* [INSTRUCTIONS TO FOLLOW]: In the records, find the lines from the one holding "The width and height of the screenshot is (808, 446)." through the one holding "(x=355, y=451)", inclusive. Reproduce only those lines, replacing "agent" with "assistant" and changing nothing else.
## Start TASK INPUT
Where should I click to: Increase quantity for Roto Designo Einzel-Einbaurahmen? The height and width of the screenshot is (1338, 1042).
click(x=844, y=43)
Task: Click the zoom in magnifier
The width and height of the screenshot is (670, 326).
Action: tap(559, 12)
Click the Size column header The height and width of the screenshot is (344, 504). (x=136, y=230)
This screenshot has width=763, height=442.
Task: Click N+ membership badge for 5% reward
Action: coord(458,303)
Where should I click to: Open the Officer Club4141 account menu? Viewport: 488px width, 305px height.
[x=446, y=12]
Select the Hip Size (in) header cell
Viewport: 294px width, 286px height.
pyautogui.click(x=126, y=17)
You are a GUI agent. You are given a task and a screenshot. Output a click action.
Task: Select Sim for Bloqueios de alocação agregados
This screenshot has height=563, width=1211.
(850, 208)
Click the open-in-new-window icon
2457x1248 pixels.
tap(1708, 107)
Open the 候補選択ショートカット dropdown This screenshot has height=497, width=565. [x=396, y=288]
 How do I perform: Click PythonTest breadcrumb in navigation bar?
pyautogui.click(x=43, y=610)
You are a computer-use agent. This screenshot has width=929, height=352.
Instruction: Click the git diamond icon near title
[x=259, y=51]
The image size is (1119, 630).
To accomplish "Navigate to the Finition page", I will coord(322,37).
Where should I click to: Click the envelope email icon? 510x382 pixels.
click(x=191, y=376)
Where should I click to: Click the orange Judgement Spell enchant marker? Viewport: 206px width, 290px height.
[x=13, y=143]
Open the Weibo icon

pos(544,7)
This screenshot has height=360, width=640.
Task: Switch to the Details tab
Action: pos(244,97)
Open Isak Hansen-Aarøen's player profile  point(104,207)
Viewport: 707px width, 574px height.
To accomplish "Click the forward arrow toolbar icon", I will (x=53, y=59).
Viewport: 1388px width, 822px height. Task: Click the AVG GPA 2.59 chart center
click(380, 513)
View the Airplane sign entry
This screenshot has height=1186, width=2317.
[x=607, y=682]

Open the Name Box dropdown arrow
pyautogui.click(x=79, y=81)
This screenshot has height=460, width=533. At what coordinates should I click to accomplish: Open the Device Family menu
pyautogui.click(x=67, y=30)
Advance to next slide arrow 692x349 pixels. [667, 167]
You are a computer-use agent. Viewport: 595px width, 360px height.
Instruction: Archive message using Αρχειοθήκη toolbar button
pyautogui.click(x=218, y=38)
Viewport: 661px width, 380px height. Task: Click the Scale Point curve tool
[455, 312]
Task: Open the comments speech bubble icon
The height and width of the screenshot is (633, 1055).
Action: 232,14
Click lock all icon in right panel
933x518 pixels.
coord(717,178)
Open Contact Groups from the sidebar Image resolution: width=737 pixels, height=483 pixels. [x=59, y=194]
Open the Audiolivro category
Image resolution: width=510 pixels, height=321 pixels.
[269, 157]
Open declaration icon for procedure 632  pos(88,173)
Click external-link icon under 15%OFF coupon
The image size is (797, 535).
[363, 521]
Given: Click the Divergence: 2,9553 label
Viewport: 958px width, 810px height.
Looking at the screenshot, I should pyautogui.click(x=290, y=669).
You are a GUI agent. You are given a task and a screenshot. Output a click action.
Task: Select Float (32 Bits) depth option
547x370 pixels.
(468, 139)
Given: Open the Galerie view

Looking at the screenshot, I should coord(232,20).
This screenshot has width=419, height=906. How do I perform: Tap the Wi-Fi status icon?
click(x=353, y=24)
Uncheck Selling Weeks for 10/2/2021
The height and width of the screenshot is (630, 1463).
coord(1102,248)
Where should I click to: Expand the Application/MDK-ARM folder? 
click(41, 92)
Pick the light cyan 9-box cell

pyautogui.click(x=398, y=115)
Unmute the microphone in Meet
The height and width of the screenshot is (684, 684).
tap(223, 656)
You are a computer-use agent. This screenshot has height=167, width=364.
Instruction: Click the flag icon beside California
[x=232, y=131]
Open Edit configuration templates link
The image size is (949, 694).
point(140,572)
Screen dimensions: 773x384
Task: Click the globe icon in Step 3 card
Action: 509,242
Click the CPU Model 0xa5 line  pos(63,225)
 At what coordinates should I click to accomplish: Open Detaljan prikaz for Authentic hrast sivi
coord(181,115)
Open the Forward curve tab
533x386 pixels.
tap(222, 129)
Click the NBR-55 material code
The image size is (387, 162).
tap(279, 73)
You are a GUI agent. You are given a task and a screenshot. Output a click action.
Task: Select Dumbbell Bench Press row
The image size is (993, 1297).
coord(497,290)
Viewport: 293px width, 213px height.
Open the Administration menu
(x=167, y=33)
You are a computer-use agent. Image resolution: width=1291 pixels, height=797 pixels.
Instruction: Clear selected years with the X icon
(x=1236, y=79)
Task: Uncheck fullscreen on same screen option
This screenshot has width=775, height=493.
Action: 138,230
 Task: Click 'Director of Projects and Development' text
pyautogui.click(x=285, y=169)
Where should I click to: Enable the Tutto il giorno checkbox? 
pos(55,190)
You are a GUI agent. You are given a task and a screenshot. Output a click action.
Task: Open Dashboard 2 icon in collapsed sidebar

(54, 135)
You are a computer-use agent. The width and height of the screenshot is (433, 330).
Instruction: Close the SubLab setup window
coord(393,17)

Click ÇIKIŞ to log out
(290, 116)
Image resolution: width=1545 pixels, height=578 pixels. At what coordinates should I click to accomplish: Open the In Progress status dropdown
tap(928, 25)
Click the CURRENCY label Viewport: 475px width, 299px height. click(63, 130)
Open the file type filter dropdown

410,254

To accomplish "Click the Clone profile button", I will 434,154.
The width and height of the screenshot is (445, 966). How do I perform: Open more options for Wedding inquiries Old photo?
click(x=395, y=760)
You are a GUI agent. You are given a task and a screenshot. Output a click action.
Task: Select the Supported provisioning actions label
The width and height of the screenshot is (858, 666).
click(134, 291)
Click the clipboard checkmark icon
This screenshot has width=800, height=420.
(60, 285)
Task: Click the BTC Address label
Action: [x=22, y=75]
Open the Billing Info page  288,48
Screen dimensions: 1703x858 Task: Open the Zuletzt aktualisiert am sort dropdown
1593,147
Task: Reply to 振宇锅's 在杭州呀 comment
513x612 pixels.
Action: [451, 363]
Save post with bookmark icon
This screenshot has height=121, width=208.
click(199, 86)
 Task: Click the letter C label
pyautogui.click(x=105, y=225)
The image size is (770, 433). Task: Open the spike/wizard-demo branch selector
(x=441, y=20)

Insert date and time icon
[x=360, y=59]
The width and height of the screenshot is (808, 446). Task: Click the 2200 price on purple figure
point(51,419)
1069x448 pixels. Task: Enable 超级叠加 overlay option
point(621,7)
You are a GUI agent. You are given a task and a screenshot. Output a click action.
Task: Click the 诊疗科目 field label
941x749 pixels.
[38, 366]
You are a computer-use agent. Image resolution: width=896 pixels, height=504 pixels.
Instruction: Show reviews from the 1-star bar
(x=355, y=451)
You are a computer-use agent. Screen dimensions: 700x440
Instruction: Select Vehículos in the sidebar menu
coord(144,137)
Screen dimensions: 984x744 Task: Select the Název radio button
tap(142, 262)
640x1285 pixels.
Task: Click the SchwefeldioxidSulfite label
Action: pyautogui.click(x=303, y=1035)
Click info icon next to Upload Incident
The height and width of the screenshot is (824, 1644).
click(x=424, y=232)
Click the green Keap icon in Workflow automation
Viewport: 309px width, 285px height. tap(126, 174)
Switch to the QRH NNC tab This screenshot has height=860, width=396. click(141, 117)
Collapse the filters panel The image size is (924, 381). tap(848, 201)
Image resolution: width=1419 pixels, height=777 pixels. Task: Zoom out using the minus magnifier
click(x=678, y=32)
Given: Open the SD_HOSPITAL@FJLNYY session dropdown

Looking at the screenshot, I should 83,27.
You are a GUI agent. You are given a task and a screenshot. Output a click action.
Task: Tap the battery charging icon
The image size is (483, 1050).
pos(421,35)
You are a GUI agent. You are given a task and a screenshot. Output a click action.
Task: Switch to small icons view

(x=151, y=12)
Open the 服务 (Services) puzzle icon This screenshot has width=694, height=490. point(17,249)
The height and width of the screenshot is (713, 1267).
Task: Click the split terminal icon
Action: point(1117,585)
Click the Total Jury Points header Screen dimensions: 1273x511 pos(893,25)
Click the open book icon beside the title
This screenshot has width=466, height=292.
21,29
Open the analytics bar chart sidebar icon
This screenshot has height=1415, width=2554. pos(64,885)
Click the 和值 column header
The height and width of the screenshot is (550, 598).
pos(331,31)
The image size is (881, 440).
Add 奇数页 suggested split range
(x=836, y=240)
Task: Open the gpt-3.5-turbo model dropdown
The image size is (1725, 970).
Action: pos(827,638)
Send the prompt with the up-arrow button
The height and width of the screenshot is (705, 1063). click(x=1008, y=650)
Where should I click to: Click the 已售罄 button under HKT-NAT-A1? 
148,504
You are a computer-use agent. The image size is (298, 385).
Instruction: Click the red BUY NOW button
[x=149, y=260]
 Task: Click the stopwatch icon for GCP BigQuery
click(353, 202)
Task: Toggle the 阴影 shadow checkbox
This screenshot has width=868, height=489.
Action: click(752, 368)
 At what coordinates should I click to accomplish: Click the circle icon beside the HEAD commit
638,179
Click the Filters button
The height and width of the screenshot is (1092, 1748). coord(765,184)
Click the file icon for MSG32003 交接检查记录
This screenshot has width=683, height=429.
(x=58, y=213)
## End TASK INPUT
* [WORKED ANSWER]:
The width and height of the screenshot is (808, 446). Task: Click the 2200 price on purple figure
point(51,419)
1069x448 pixels. Task: Enable 超级叠加 overlay option
point(621,7)
You are a GUI assistant. You are given a task and a screenshot. Output a click action.
Task: Click the 诊疗科目 field label
941x749 pixels.
[38, 366]
You are a computer-use assistant. Image resolution: width=896 pixels, height=504 pixels.
Instruction: Show reviews from the 1-star bar
(x=355, y=451)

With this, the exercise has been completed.